By Yakob Peterseil
Structured notes worth hundreds of millions of dollars are effectively trading in distressed territory, often with just weeks or months left until they mature, according to data compiled by Bloomberg.
Take a $7.3 million offering from JPMorgan Chase & Co. The product tied to the VanEck Vectors Oil Services exchange-traded fund had a face value of $10 at issuance in 2015. It last traded at just 85 cents, meaning it’s on course to saddle holders with a 92% loss at its due date on May 14.
A spokesperson for JPMorgan declined to comment.
These types of unsecured debt instruments were issued by banks in droves in the bull market as investors starved for yield flocked to their double-digit coupons.
“Oil-linked structured notes were hit the hardest out of all the structured products” in recent market turmoil, said Tiago Fernandes, global head of sales at WallStreetDocs, a data and technology provider. He reckons these instruments have lost 50% of their value on average — worse than the losses incurred by most structured products tied to the stock market.
In the first two months of this year, banks sold over $200 million of notes tied to ETFs like the SPDR S&P Oil & Gas Exploration & Production product and the U.S. Oil Fund, as well as directly to crude oil futures.
The JPMorgan note tracked a VanEck fund that was trading at roughly $38 when it was issued. The latter closed Tuesday at just $4.50.
Vows to pump more crude are colliding with a historic slump in demand, as large chunks of the global economy grind to a halt due to the spreading coronavirus. A gauge of implied swings for oil soared to a record last month, as prices were whipsawed by President Donald Trump’s remarks that he could get involved in the standoff between Saudi Arabia and Russia.
Structured instruments often carry complex jargon like “trigger autocallable optimization securities” and “contingent coupon callable yield notes.”
A typical one is sold to retail investors via an independent financial adviser or large wealth management firm. If the price of the linked asset trades at or above its starting level, the notes are called and investors receive a hefty coupon. But if the underlying drops, the product can continue until maturity without paying another coupon.
If the price declines enough, it can breach a barrier where the investor starts suffering one-for-one losses all the way to zero.
Speculators in oil ETFs can relate to this type of pain.

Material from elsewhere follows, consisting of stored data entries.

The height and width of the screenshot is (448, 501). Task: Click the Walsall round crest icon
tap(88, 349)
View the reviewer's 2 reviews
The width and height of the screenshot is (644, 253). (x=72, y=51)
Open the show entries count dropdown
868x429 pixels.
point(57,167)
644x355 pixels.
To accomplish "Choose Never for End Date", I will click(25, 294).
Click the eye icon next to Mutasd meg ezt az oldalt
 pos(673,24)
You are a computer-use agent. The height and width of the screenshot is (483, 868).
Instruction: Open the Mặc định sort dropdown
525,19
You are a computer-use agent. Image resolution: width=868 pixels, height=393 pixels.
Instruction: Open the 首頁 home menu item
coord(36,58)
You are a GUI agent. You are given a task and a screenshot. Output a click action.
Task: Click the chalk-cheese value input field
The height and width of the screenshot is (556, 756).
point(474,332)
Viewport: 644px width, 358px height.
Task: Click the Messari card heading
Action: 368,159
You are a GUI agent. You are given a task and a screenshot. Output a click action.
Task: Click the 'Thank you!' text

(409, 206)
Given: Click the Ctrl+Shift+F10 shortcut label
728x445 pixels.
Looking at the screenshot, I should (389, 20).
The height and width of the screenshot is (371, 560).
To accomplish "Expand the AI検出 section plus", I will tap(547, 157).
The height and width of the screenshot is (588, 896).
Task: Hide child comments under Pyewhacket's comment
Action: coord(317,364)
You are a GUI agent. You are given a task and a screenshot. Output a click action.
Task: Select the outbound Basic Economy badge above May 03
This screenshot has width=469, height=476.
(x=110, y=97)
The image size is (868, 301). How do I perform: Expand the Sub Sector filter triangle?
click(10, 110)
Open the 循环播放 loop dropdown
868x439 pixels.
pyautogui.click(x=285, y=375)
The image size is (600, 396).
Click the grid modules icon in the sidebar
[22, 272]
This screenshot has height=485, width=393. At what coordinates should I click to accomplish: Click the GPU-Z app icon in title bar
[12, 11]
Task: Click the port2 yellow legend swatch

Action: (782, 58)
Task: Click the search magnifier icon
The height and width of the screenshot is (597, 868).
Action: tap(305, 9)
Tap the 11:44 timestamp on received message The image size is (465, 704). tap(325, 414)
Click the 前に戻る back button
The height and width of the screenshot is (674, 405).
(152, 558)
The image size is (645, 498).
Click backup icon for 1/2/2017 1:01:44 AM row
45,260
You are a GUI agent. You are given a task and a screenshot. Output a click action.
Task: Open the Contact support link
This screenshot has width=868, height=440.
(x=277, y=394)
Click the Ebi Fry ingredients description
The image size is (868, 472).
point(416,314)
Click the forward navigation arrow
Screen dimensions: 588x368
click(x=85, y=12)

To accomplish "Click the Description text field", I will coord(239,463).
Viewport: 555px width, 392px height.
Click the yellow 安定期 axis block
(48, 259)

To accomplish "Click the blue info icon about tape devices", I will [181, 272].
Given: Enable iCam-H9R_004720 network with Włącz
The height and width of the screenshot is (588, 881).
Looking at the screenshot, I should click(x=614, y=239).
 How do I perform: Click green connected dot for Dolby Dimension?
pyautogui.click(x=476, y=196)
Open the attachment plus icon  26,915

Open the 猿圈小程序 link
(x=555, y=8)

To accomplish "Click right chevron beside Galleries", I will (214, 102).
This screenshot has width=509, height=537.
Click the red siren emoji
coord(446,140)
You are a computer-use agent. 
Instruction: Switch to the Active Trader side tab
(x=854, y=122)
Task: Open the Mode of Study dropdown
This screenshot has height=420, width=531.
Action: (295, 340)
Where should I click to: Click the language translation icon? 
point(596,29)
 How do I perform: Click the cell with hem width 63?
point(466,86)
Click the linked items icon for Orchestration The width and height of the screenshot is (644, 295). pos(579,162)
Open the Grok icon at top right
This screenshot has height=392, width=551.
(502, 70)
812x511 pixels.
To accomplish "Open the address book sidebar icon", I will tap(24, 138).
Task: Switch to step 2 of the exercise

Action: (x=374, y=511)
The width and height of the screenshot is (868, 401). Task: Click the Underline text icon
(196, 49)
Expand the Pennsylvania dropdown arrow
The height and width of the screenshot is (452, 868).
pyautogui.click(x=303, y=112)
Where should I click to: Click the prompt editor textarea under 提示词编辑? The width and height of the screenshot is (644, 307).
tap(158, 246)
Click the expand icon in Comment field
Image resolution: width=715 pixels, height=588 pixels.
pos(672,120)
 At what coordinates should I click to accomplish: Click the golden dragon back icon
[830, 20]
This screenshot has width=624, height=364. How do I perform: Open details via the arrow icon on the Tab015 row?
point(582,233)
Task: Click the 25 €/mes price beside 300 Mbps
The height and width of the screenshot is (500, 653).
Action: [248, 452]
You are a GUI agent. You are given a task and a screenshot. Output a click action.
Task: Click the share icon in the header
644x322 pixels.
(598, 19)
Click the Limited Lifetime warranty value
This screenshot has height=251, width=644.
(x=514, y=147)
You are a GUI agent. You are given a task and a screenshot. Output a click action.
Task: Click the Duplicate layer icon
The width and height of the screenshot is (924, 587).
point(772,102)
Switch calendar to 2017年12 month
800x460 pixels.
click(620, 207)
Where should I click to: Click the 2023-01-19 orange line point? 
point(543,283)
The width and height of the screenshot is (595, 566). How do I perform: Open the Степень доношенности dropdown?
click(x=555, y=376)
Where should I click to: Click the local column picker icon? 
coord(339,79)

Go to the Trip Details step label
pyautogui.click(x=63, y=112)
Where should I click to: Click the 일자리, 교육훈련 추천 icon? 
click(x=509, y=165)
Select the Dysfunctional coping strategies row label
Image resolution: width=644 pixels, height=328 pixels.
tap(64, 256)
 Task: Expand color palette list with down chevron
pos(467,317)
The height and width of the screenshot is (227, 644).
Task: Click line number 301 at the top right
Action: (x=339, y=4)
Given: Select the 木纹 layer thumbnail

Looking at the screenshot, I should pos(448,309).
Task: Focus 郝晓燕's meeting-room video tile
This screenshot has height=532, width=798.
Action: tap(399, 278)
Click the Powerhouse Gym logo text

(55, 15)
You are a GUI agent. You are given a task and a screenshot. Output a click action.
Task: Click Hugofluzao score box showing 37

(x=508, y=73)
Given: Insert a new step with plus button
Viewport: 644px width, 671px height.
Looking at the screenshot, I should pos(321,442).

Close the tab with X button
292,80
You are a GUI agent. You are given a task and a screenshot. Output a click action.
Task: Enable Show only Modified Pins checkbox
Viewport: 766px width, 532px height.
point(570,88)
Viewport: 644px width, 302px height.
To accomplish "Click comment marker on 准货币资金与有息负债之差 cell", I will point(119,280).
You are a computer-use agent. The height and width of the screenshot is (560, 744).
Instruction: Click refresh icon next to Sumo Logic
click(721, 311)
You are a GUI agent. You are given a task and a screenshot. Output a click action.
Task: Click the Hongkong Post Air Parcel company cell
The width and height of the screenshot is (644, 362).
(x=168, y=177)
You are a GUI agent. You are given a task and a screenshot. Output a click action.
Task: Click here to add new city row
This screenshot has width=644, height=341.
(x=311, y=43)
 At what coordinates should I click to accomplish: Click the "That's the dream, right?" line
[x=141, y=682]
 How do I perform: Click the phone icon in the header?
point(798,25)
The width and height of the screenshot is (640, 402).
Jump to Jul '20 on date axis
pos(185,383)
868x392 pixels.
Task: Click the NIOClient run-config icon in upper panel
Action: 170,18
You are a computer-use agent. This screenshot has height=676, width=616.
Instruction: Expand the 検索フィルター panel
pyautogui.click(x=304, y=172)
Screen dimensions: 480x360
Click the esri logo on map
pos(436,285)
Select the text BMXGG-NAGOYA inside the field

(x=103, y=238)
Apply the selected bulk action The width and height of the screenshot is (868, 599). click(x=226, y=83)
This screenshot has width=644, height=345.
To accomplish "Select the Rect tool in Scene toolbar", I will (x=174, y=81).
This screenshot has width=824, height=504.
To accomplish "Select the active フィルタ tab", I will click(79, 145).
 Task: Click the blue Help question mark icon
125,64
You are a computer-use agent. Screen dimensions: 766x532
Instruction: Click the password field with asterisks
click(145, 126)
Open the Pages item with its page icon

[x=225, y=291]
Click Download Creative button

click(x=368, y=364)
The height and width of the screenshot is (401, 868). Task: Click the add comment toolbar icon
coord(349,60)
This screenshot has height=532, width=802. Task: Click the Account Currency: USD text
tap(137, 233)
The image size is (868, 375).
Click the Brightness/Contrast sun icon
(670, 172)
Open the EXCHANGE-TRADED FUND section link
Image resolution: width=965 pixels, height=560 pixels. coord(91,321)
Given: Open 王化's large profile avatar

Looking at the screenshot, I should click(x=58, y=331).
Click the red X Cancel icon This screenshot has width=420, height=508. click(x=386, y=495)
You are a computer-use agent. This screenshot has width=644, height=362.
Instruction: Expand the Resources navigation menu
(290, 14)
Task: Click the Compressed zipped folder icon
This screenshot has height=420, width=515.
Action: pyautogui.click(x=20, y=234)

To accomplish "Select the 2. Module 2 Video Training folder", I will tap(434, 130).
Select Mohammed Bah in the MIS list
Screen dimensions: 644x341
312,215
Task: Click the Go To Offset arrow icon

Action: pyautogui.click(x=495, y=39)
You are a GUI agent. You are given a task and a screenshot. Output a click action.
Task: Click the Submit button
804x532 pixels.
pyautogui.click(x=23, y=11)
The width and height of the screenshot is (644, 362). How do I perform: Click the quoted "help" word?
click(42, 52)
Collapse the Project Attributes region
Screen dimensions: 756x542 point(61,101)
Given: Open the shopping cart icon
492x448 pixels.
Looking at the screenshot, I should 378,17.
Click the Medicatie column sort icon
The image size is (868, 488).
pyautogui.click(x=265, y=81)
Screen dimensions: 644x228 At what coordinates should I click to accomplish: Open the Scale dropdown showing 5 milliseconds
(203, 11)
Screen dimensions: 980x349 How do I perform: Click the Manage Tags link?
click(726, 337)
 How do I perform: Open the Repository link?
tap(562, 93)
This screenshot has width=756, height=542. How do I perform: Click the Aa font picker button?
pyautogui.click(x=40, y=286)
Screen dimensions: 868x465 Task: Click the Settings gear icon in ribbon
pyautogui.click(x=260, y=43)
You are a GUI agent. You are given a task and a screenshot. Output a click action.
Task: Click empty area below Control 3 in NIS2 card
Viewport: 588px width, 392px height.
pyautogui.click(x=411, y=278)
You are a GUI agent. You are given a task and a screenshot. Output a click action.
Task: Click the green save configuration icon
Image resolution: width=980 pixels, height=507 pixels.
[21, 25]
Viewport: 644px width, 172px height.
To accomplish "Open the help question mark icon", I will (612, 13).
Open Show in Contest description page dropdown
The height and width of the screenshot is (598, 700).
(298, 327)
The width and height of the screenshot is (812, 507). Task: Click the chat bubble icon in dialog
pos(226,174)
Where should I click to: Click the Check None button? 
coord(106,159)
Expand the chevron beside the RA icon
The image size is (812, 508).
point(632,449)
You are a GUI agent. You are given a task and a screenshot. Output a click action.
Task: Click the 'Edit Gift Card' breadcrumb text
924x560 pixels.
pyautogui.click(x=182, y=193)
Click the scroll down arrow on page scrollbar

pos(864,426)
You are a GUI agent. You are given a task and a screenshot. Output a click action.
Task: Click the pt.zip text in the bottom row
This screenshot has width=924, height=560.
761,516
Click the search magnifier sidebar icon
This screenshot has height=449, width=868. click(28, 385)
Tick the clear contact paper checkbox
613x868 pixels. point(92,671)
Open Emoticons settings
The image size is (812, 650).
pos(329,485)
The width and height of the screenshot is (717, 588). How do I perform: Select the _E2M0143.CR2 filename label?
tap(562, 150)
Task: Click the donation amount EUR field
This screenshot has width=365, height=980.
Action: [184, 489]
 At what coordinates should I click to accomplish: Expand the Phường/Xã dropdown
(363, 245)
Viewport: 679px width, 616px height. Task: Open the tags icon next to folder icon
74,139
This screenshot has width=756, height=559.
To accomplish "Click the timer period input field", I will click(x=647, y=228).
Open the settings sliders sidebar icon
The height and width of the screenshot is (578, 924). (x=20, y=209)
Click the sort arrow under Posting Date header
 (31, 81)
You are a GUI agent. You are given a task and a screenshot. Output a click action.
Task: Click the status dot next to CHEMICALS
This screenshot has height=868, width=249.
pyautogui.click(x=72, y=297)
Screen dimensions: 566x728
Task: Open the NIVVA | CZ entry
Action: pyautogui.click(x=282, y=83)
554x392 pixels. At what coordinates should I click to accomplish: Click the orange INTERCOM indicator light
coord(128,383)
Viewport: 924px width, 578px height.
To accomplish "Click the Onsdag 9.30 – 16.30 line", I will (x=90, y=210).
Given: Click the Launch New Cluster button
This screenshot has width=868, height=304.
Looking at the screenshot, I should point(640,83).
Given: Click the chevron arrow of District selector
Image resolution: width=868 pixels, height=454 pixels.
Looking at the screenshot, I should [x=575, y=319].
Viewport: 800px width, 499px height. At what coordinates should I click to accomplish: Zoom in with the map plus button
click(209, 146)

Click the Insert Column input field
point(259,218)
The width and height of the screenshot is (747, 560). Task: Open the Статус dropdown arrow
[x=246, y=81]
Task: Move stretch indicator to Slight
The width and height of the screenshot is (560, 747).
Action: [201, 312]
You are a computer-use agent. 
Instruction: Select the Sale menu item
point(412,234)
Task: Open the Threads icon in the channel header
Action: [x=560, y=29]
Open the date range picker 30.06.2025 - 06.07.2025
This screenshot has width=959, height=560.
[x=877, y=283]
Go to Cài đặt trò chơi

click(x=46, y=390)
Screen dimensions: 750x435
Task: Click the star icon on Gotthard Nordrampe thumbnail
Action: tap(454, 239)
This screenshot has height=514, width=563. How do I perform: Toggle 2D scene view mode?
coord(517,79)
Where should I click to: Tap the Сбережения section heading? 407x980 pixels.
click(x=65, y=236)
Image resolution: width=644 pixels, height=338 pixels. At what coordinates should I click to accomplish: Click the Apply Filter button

Credit Suisse announced last week that buyers of a triple-leveraged oil note would receive $0 if they tried to redeem the securities after the energy crash. A slew of other crude products have shuttered, leaving investors nursing eye-watering losses.
As for the structured securities, there’s still time for prices to recover before some of these notes come due. OPEC+ ministers are gathering Thursday in a virtual meeting to hammer out a deal to end their price war and cut output.
But the clock is ticking. Fernandes at WallStreetDocs reckons Brent oil futures would have to rise to between $40 and $42 a barrel compared with just $32 currently in order for these instruments to recover.